Precipitation δ 18 O over the Himalaya‐Tibet orogen from ECHAM5‐wiso simulations: Statistical analysis of temperature, topography and precipitation

Variations in oxygen isotope compositions (δ 18 O) provide insight into modern climate and past changes in climate and topography. In addition, in regions such as Tibet, geologic archives of isotope ratios record climate change driven by plateau uplift and therefore also provide information about the surface uplift history. A good understanding of modern‐day controls on δ 18 O is crucial for interpreting geologic δ 18 O in this context.

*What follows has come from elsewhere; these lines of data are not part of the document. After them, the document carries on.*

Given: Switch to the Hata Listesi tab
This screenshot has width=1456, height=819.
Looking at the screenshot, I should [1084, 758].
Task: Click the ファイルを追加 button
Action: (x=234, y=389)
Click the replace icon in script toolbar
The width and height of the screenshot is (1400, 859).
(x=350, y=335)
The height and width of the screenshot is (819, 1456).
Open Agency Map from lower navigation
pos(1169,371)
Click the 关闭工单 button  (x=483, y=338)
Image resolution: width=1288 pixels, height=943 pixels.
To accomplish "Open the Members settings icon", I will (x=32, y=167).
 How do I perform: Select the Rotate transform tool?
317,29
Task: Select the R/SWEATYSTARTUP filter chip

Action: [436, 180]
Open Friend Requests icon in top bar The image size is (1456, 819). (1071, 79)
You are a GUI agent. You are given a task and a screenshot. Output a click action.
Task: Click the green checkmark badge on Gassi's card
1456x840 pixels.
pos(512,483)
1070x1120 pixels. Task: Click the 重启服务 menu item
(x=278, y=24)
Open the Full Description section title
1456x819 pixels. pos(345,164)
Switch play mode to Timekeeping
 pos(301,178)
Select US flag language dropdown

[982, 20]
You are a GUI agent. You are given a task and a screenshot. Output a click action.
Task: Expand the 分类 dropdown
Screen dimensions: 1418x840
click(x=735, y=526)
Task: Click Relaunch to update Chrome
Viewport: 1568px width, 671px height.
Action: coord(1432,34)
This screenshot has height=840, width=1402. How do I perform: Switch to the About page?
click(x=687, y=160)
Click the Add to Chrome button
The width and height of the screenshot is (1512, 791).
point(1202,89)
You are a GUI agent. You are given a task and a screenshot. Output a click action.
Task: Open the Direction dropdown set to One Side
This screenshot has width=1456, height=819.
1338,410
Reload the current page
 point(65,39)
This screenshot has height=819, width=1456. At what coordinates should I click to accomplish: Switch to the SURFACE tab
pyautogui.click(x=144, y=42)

We use the ECHAM5‐wiso global atmospheric general circulation model to calculate δ 18 O in precipitation (δ 18 O p ) for the present‐day climate. In the region of the Tibetan Plateau, spatial variations of monthly means of δ 18 O p are statistically related to spatial variations of 2 m air temperature and precipitation rate, as well as to topography. The size and location of investigated regions are varied in our study to capture regional differences in these relationships and the processes governing the modern δ 18 O p . In addition to correlation analyses, a cross‐validated stepwise multiple regression is carried out using δ 18 O p as the predictand, and topography and atmospheric variables (temperature and precipitation amount) as predictors. The 2 m air temperature and topography yield the highest spatial correlation coefficients of >0.9 and < −0.9, respectively, throughout most of the year. Particularly high correlation coefficients are calculated for the region along the Himalayan orogeny and parts of western China. The predictors explain >90% of the δ 18 O p spatial variance in the same regions. The 2 m air temperature is the dominant predictor and contributes 93.6% to the total explained spatial variance on average. The results demonstrate that most of the δ 18 O p pattern on and around the Tibetan Plateau can be explained by variation in 2 m air temperature and altitude. Correlation of the dependent predictors indicate that in low‐altitude regions where topography does not determine temperature variability, the high correlation of temperature and δ 18 O p may partially be explained by variations in precipitation rates.